Aber dann verzog auch er das Gesicht, als er Duchovny 'Mulder' spielen sah. Er war wie ein komplett Verrückter. Mulder würde sich nie so verhalten... oder? 

"Und 'Shaft' habe ich noch NIE in meinem Leben gesehen", murmelte Mulder.

"Wie bitte?" fragte Scully. Sie war in Gedanken versunken gewesen. Sie runzelte die Stirn, als sie sich an etwas erinnerte, das ihr am Anfang der Folge aufgefallen war.

"Mulder, warum glaubst du, dass dein Name zuerst im Vorspann aufgeführt wurde? Weil du der Star bist? Wie du der große Macho bist? Ich bin diejenige mit einem Abschluss in Medizin und Physik", empörte sie sich. 

Mulder rollte die Augen, wohlwissend, wann er die Kommentare seiner Partnerin besser überhören sollte.

"Scully, kann ich dich etwas fragen?"

"Sicher, Mulder."

"Denkst du wirklich so... über mich?"

Sie sah ihren Partner an, und ihre Gesichtszüge wurden weicher, als sie merkte, was er meinte.
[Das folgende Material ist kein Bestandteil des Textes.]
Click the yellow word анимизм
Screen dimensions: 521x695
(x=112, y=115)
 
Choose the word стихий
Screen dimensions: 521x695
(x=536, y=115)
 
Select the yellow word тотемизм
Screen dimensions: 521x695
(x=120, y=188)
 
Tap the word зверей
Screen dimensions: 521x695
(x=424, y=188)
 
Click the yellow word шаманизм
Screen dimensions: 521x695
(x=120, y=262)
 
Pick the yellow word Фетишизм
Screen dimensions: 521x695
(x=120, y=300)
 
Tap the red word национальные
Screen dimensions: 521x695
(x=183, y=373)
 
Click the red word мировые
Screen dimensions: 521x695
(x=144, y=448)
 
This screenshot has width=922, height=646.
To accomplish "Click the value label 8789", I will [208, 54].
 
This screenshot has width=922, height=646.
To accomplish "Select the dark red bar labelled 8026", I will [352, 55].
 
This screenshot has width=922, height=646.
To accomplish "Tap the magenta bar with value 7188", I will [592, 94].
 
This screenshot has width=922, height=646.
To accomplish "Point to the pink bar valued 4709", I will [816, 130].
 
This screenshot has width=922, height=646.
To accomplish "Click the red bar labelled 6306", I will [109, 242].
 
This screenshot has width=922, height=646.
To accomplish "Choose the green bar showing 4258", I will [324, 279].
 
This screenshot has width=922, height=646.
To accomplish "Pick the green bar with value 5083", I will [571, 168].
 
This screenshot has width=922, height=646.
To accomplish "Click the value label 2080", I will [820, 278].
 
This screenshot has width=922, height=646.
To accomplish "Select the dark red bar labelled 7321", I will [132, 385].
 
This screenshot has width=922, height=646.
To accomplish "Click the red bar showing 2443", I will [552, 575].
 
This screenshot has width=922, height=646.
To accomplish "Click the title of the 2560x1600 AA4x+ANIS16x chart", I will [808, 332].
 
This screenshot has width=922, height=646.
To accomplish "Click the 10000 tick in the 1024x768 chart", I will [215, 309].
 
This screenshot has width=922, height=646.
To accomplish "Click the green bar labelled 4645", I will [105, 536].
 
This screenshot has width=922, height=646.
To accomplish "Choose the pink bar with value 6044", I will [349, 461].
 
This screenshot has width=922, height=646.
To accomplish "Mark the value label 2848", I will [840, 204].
"Mulder, wenn zwei Leute sich so gut kennen wie wir, werden gewisse Charakterzüge einfach durch deren Wiederholung in ihrer Intensität verstärkt.  Was ich sagen will, nein, tue ich nicht. Aber manchmal kannst du mir echt auf die Nerven gehen. Gehe ich dir nicht manchmal auf den Geist?" Mulder dachte nach. "Ja, manchmal. Aber ich denke nicht, dass du ein ständig quengelndes Weichei bist... falls du dich das gerade fragst." Scully sah ihn fast beleidigt an. "Nein, das habe ich nicht."

"Okay, dann vergiss es."

Mulder schwieg für einen Moment und ihm fiel etwas auf.  "Weißt du, Scully, wir nehmen das Ganze viel zu ernst. Das hier ist bloß eine Fernsehserie. Ich wette, die Leute, die sie sehen, nehmen sie nicht halb so ernst wie wir."

"Natürlich nicht."

"Nein, weil die ja nicht diejenigen sind, aus deren Leben eine gestellte, manipulierte und dirigierte Komödie gemacht wird - genau vor ihren Augen." Sie legte eine Hand auf seinen Arm. "Komm, Mulder. Sehen wir im Internet nach, ob wir irgendeinen Hinweis finden, wie wir hier herauskommen." Sie schalteten die Computer ein.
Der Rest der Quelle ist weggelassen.